Senior Madison Geissler, who has been in Teacher’s Academy since junior year, said the lack of male role models during many children’s developing stages leaves young boys with a false perception of teaching.
“At MECC, there is only like one male teacher, so I think young boys don’t really see as many males teaching, and then, they think of it as a female-only job,” Geissler said. “Females tend to be more nurturing and caring, which is why as you go up in grades, you see more male teachers in the high school.”
Senior Kit Kresky works with kids in the district through Teacher’s Academy and said the demand for male role models, such as teachers, needs to be fulfilled, for it is the only way to raise a healthy kid.
“There are so many young kids that either don’t have a father that’s around or their father isn’t good – like right now I’m tutoring a little girl who’s dad is in prison because he’s a thief,” Kresky said. “I think it’s really important that males influence them when they’re so young because that’s a major part of everyone’s life – your dad builds your character.”
Senior Nathan David said once more male teachers fill the education void, kids will see themselves represented in the classroom and become interested in the profession.
“I joined Teacher’s Academy to make a difference because my favorite teachers – which happen to all be guys – have all made huge impacts on me,” David said. “Specific teachers are kind of like extra father figures to me, and they propel me to join things like teaching and track.”
Blamer said she struggles closing the gap due to her inability to specifically target male students, a problem that Miami University has come to her for help overcoming as well.
“I don’t have a way to find the guys that want to be in Teacher’s Academy – it’s like throwing a fishing line in and seeing what I catch,” Blamer said. “Miami has actually asked me to send the names of guys that are interested in teaching so that they can gather scholarship money because they want to grasp these people.”

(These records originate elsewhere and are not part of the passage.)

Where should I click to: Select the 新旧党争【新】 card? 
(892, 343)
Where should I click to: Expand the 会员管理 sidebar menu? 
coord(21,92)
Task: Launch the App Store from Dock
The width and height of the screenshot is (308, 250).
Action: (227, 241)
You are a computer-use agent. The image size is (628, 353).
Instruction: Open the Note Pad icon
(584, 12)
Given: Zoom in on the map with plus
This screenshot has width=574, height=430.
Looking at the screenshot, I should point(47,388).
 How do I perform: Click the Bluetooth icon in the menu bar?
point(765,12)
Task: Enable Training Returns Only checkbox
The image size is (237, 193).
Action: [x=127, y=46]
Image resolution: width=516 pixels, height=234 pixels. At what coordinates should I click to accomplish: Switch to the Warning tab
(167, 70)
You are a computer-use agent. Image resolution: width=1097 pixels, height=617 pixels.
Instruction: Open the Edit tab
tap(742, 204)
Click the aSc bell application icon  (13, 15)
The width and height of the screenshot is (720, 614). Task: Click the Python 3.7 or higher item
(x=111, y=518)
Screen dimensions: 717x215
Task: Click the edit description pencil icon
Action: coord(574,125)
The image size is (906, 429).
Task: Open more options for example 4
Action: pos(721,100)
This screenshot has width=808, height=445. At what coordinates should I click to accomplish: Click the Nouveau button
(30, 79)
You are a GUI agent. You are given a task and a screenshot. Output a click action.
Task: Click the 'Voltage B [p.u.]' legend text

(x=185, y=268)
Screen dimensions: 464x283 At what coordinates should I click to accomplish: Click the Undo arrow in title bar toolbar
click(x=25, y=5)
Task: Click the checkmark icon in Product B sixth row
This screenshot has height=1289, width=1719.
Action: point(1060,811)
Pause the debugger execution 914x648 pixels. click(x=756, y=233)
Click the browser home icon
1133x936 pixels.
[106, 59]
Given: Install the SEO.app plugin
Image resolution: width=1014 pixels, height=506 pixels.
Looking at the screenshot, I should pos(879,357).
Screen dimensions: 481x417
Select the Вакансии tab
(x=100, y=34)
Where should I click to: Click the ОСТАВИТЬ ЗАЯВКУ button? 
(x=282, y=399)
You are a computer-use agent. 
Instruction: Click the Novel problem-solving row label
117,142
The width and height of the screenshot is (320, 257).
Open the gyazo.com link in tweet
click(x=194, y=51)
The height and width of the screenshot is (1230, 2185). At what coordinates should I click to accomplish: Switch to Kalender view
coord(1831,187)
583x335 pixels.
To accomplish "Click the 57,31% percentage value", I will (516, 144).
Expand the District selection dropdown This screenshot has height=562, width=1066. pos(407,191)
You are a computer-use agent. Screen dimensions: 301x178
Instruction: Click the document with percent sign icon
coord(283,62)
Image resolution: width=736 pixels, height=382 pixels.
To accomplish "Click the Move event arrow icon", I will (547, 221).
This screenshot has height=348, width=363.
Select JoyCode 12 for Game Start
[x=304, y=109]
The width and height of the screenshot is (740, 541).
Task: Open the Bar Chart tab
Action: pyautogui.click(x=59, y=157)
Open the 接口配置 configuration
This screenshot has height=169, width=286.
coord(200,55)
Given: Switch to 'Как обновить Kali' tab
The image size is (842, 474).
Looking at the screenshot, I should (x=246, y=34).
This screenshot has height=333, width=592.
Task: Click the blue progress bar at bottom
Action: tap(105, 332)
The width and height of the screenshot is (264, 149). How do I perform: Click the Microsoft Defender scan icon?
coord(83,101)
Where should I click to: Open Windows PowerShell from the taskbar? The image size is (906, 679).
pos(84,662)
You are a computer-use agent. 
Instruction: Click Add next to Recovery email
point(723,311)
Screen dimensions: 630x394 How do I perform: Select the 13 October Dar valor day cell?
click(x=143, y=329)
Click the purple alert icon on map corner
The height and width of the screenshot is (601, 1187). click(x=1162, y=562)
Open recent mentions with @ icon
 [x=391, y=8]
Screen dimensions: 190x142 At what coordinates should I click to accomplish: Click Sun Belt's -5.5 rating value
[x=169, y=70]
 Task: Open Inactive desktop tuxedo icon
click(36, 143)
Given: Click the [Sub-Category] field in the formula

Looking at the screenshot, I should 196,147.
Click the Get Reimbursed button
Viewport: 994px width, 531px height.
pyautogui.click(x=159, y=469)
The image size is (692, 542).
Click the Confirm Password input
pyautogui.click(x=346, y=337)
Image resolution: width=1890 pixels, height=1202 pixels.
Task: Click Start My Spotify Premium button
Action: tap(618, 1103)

According to a study by the Center for Practitioner Research at National-Louis University, male teachers of younger students are seen as feminine. The stereotype is based in the belief that because men are supposed to be firm with discipline, male teachers are not masculine for wanting to teach children who are not often well-behaved.
Sophomore Allen Albezargan said he only sees female teachers on television and thinks people would stereotype him if he were in Teacher’s Academy.
“Some people would think it’s weird that a guy is teaching a bunch of little kids and probably consider him to be effeminate,” Albezargan said.
Upset with the power of the gender gap, senior Dillon Davis said he takes pride in being a part of Teacher’s Academy as a male and encourages others to do the same.
“It’s not that there should be less girls, but there should be more guys to step up and become involved in teaching, because there is obviously a crucial demand for them,” Davis said.